__Exercise aim__: Copy out everything from the line containing "Open photo of shouting man in navy pullover" down to the line containing "point(127,247)", both of those lines included, reproducing each line exactly as it appears in the listing.

__Rows__:
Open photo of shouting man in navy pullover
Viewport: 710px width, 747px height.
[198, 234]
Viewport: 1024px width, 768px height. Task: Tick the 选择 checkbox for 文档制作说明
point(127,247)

--

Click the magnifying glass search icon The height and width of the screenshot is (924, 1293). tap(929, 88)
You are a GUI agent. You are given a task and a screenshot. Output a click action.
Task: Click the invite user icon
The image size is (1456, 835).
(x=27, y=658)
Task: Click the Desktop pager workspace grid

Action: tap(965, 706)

...

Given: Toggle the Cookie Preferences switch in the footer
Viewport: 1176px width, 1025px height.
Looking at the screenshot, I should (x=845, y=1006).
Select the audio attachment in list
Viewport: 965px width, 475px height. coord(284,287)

__Complete response__:
Open photo of shouting man in navy pullover
Viewport: 710px width, 747px height.
[198, 234]
Viewport: 1024px width, 768px height. Task: Tick the 选择 checkbox for 文档制作说明
point(127,247)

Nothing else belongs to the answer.